Work to complete:
Scan the records below. Copy every line in which the word "computer" appears.

Input records:
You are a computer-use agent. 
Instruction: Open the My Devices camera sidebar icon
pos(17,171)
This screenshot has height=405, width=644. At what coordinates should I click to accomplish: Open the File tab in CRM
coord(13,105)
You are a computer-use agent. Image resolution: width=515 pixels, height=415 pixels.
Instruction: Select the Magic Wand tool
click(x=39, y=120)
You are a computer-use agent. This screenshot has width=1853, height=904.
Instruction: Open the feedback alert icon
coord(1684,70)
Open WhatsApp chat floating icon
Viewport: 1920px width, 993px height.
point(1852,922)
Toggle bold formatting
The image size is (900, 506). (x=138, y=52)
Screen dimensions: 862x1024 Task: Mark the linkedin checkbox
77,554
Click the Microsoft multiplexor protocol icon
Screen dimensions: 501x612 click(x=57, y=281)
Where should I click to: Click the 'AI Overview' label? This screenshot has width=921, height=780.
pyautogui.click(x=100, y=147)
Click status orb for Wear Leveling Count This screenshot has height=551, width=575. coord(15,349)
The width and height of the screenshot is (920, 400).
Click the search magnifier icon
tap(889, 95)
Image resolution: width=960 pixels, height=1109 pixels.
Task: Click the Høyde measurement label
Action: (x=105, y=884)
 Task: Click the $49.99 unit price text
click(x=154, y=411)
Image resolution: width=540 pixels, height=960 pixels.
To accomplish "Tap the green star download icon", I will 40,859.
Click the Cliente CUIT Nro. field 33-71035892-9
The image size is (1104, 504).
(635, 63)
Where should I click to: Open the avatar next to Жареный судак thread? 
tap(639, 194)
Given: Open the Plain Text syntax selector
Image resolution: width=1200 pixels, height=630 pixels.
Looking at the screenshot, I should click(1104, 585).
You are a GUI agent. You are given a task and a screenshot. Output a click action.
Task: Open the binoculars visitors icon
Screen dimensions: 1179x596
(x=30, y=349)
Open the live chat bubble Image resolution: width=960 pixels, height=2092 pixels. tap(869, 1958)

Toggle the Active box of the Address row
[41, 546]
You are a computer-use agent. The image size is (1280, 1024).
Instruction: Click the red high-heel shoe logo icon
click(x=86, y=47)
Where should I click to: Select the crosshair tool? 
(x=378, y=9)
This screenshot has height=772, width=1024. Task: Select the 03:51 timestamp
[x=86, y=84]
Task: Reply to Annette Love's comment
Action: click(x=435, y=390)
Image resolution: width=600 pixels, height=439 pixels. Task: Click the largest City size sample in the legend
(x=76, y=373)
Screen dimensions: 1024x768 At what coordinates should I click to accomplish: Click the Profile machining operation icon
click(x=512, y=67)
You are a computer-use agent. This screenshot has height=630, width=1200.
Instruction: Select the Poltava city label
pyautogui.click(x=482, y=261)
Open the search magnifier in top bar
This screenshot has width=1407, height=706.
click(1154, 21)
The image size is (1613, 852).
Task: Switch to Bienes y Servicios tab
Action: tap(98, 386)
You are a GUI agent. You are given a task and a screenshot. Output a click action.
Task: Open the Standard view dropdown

Result:
You are a computer-use agent. 
You are a computer-use agent. Image resolution: width=515 pixels, height=415 pixels.
You are a computer-use agent. This screenshot has width=1853, height=904.
You are a computer-use agent. The image size is (1280, 1024).
You are a computer-use agent. This screenshot has height=630, width=1200.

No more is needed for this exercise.